Print the whole listing, keeping every line exactly as given.

*** Begin section ***

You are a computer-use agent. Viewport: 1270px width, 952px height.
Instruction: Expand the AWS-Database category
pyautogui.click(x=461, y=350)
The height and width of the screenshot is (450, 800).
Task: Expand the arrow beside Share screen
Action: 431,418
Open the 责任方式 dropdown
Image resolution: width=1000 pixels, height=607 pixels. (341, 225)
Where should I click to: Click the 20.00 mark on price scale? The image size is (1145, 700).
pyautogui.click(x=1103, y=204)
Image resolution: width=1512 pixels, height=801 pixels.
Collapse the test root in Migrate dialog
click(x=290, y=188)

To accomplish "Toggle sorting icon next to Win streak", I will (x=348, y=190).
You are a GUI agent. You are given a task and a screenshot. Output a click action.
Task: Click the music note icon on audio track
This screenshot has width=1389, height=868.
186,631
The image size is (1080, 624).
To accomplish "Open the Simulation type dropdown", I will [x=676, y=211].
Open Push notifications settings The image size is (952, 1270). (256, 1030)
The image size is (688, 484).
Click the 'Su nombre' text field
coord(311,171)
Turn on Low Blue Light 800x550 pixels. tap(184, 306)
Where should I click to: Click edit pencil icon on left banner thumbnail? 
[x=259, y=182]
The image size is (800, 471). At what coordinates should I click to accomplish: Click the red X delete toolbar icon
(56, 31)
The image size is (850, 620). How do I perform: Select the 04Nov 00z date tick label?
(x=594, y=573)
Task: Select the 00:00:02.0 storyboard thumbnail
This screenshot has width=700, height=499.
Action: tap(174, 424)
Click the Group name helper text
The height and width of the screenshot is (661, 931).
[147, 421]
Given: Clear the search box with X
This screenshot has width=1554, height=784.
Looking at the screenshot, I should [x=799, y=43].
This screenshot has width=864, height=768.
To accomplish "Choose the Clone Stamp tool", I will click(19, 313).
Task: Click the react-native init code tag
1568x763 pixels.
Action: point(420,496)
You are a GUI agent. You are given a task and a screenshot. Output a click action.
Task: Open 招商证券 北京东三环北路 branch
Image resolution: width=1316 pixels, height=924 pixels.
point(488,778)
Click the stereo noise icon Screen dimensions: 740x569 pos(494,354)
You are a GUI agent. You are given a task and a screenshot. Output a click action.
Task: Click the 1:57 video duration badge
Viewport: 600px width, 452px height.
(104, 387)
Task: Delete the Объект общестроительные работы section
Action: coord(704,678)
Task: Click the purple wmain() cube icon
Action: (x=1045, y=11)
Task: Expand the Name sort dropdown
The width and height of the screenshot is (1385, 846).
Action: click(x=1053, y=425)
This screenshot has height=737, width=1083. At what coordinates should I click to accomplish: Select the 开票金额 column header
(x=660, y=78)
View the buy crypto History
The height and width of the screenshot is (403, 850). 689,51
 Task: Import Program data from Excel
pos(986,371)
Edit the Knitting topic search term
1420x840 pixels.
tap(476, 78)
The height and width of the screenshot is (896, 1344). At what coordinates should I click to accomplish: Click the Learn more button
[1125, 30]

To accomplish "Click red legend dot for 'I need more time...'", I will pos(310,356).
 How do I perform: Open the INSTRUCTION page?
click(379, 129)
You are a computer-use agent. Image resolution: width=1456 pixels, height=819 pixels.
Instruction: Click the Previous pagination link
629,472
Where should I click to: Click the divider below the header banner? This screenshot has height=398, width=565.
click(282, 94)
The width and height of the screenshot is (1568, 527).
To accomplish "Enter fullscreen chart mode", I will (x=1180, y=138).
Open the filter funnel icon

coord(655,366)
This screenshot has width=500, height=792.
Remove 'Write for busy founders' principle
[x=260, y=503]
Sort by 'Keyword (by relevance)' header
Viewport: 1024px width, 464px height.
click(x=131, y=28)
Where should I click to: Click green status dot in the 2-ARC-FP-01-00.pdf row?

*** End section ***

» **Answer box**:
You are a computer-use agent. Viewport: 1270px width, 952px height.
Instruction: Expand the AWS-Database category
pyautogui.click(x=461, y=350)
The height and width of the screenshot is (450, 800).
Task: Expand the arrow beside Share screen
Action: 431,418
Open the 责任方式 dropdown
Image resolution: width=1000 pixels, height=607 pixels. (341, 225)
Where should I click to: Click the 20.00 mark on price scale? The image size is (1145, 700).
pyautogui.click(x=1103, y=204)
Image resolution: width=1512 pixels, height=801 pixels.
Collapse the test root in Migrate dialog
click(x=290, y=188)

To accomplish "Toggle sorting icon next to Win streak", I will (x=348, y=190).
You are a GUI agent. You are given a task and a screenshot. Output a click action.
Task: Click the music note icon on audio track
This screenshot has width=1389, height=868.
186,631
The image size is (1080, 624).
To accomplish "Open the Simulation type dropdown", I will [x=676, y=211].
Open Push notifications settings The image size is (952, 1270). (256, 1030)
The image size is (688, 484).
Click the 'Su nombre' text field
coord(311,171)
Turn on Low Blue Light 800x550 pixels. tap(184, 306)
Where should I click to: Click edit pencil icon on left banner thumbnail? 
[x=259, y=182]
The image size is (800, 471). At what coordinates should I click to accomplish: Click the red X delete toolbar icon
(56, 31)
The image size is (850, 620). How do I perform: Select the 04Nov 00z date tick label?
(x=594, y=573)
Task: Select the 00:00:02.0 storyboard thumbnail
This screenshot has width=700, height=499.
Action: tap(174, 424)
Click the Group name helper text
The height and width of the screenshot is (661, 931).
[147, 421]
Given: Clear the search box with X
This screenshot has width=1554, height=784.
Looking at the screenshot, I should [x=799, y=43].
This screenshot has width=864, height=768.
To accomplish "Choose the Clone Stamp tool", I will click(19, 313).
Task: Click the react-native init code tag
1568x763 pixels.
Action: point(420,496)
You are a GUI agent. You are given a task and a screenshot. Output a click action.
Task: Open 招商证券 北京东三环北路 branch
Image resolution: width=1316 pixels, height=924 pixels.
point(488,778)
Click the stereo noise icon Screen dimensions: 740x569 pos(494,354)
You are a GUI agent. You are given a task and a screenshot. Output a click action.
Task: Click the 1:57 video duration badge
Viewport: 600px width, 452px height.
(104, 387)
Task: Delete the Объект общестроительные работы section
Action: coord(704,678)
Task: Click the purple wmain() cube icon
Action: (x=1045, y=11)
Task: Expand the Name sort dropdown
The width and height of the screenshot is (1385, 846).
Action: click(x=1053, y=425)
This screenshot has height=737, width=1083. At what coordinates should I click to accomplish: Select the 开票金额 column header
(x=660, y=78)
View the buy crypto History
The height and width of the screenshot is (403, 850). 689,51
 Task: Import Program data from Excel
pos(986,371)
Edit the Knitting topic search term
1420x840 pixels.
tap(476, 78)
The height and width of the screenshot is (896, 1344). At what coordinates should I click to accomplish: Click the Learn more button
[1125, 30]

To accomplish "Click red legend dot for 'I need more time...'", I will pos(310,356).
 How do I perform: Open the INSTRUCTION page?
click(379, 129)
You are a computer-use agent. Image resolution: width=1456 pixels, height=819 pixels.
Instruction: Click the Previous pagination link
629,472
Where should I click to: Click the divider below the header banner? This screenshot has height=398, width=565.
click(282, 94)
The width and height of the screenshot is (1568, 527).
To accomplish "Enter fullscreen chart mode", I will (x=1180, y=138).
Open the filter funnel icon

coord(655,366)
This screenshot has width=500, height=792.
Remove 'Write for busy founders' principle
[x=260, y=503]
Sort by 'Keyword (by relevance)' header
Viewport: 1024px width, 464px height.
click(x=131, y=28)
Where should I click to: Click green status dot in the 2-ARC-FP-01-00.pdf row?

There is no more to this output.